Il 12 marzo scorso ha varcato i confini nazionali lo spettacolo TVATT di Luigi Morra, liberamente ispirato a East e West di Steven Berkoff. Il tour nordeuropeo, promosso dalla Dante di Anversa, è approdato in uno dei principali teatri della città, 't Klokhuis, e negli Istituti Italiani di Cultura di Bruxelles e Amsterdam, riscuotendo un acceso interesse da parte del pubblico straniero, che ha sfidato le apparenti difficoltà legate alla tematica e a un uso dinamico di diversi codici linguistici, standard e non, per mettersi alla prova con uno spettacolo non convenzionale che sfrutta la contemporaneità espressiva per trattare di istinti primordiali.
Un plauso va sicuramente al pubblico belga e olandese per l'apertura dimostrata nei confronto di un teatro interattivo e polimorfo, ma per comprendere meglio il lavoro che ha portato alla realizzazione finale della pièce, abbiamo intervistato Pasquale Passaretti ed Eduardo Ricciardelli, che insieme a Luigi Morra, hanno fatto parte del cast.
-Pasquale Passaretti, parlaci del tuo personaggio…
Un plauso va sicuramente al pubblico belga e olandese per l'apertura dimostrata nei confronto di un teatro interattivo e polimorfo, ma per comprendere meglio il lavoro che ha portato alla realizzazione finale della pièce, abbiamo intervistato Pasquale Passaretti ed Eduardo Ricciardelli, che insieme a Luigi Morra, hanno fatto parte del cast.
-Pasquale Passaretti, parlaci del tuo personaggio…
In TVATT il mio personaggio
è un non-personaggio, rappresenta infatti (diversamente dagli altri due) il più
debole del gruppo, non sul piano mentale ma sul piano fisico. C’è sempre all’interno
di questa sorta di “bande” quello che è il meno abile a fare le risse, allo
stesso tempo però, nelle dinamiche che si creano, è proprio questo tipo di
persona che dà il via alla violenza, che è funzionale al resto della banda per
creare un’aggressione.
Così avviene infatti nel monologo “Naso rotto” che nasce da un
episodio di vita vera: in un contesto di provincia, durante una festa popolare
religiosa, questo personaggio è alla ricerca della rissa, individuando e riconoscendo
i suoi nemici tra la folla, il suo andare a quella festa era dunque finalizzato
proprio a rompere le scatole per riuscire a fare a botte.
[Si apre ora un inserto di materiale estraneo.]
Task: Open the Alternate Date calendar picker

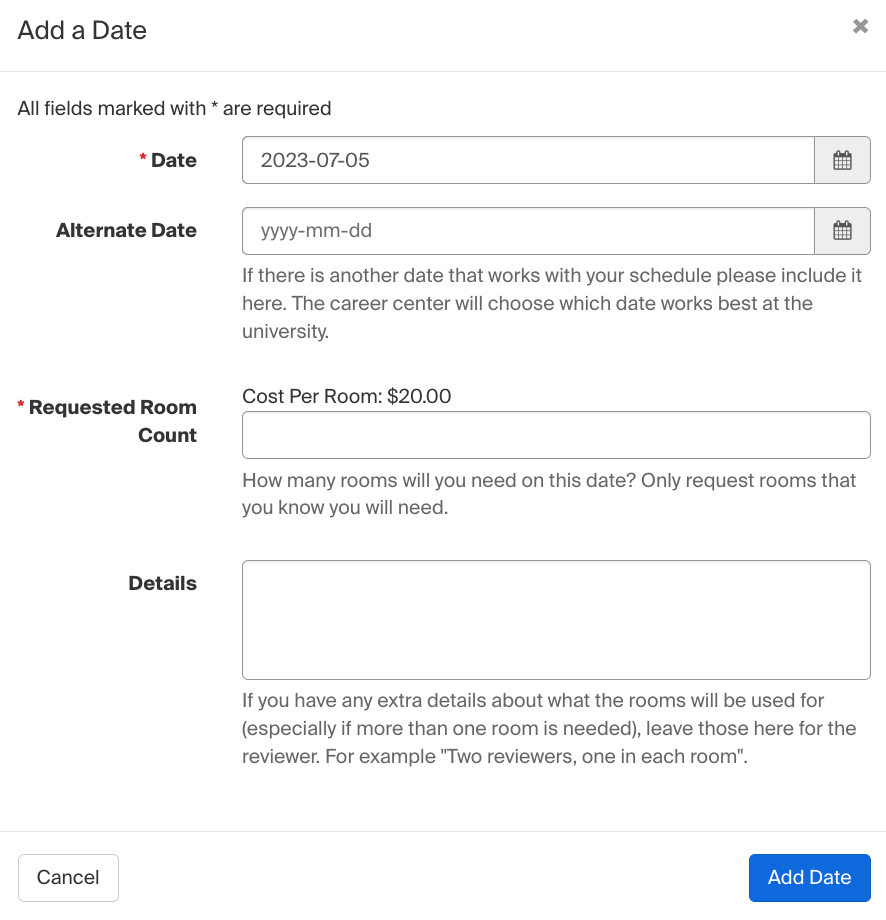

Dal monologo si evince poi che lui sostanzialmente le prende, ci prova
pur sapendo di prenderle. Perché a volte in queste dinamiche, può sembrare
paradossale, ma non solo chi è bravo ad applicare la violenza in maniera attiva
merita il rispetto dei suoi amici/compagni, ma anche chi in maniera passiva la
violenza la subisce e perde l’incontro; può infatti prendersi la sua rivincita
dicendo in giro “guarda, il mio naso è storto perché quella sera mi sono
trovato in una rissa.”
C’è sempre la volontà di ritrovarsi in quelle dinamiche nonostante l’impossibilità
di risultare vincente.
Infatti nello spettacolo è quello che è vestito diverso, che ha una
camicia e delle scarpe, mentre gli altri personaggi sono a torso nudo e
indossano gli zoccoli. Rappresenta la parte più fragile del gruppo che però non
è meno cattiva, anzi è proprio il provocatore da cui tutto scaturisce.
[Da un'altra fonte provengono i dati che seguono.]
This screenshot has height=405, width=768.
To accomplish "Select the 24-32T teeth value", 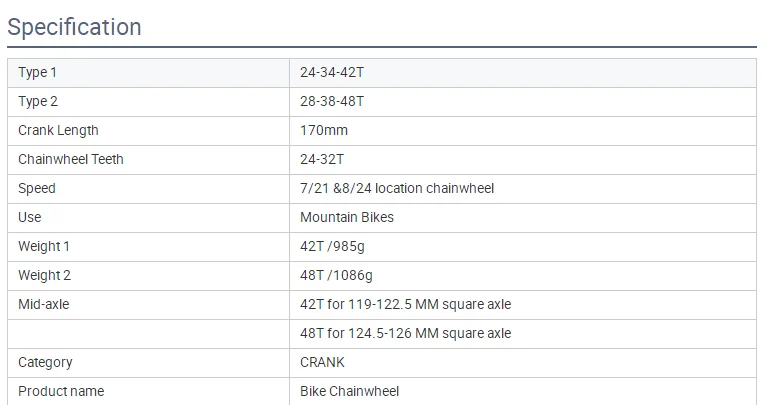I will tap(322, 160).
-Come nascono i monologhi? Sono
il frutto di una tua creazione, di una collaborazione con gli altri membri
della compagnia o la rilettura di monologhi teatrali già conosciuti a cui fai
implicitamente riferimento?
Si tratta di tre monologhi. Il primo è costruito su un episodio di
cronaca realmente accaduto nelle nostre zone, è stato creato con Luigi Morra
partendo da un momento di improvvisazione, poi dallo scritto di Luigi, con alcuni
miei inserimenti, si è arrivati alla chiusa finale che cerca appunto di
raccontare l’episodio di violenza, un far finta di darle per poi riceverle. Gli
altri due monologhi invece vengono chiamati “favolette senza morale” e sono
ispirati al testo di Berkoff a cui guarda l’intero spettacolo e sono una summa
dell’atteggiamento di provincia.
Nella seconda favoletta ad esempio si parla di quelle persone che si
sentono sempre meglio delle generazioni presenti, per loro tutto ciò che c’era
prima era migliore, aveva un valore più profondo «le persone prima camminavano
tutte insieme, e quando camminavi, camminavi veramente…», ma anche oggi si cammina, «l’amicizia
era l’amicizia», ma anche oggi l’amicizia è un valore universale. Fa il
verso dunque a quel tipo di generazione e anche ai personaggi stessi che si
sentono sempre protagonisti del loro tempo mettendo a paragone le cose che
fanno con quello che li circonda.
La prima “favoletta senza morale” invece è quella del cane e del bambolotto che è un racconto che Luigi ha ascoltato
nel suo paese, Mondragone, e che ha trasformato in drammaturgia.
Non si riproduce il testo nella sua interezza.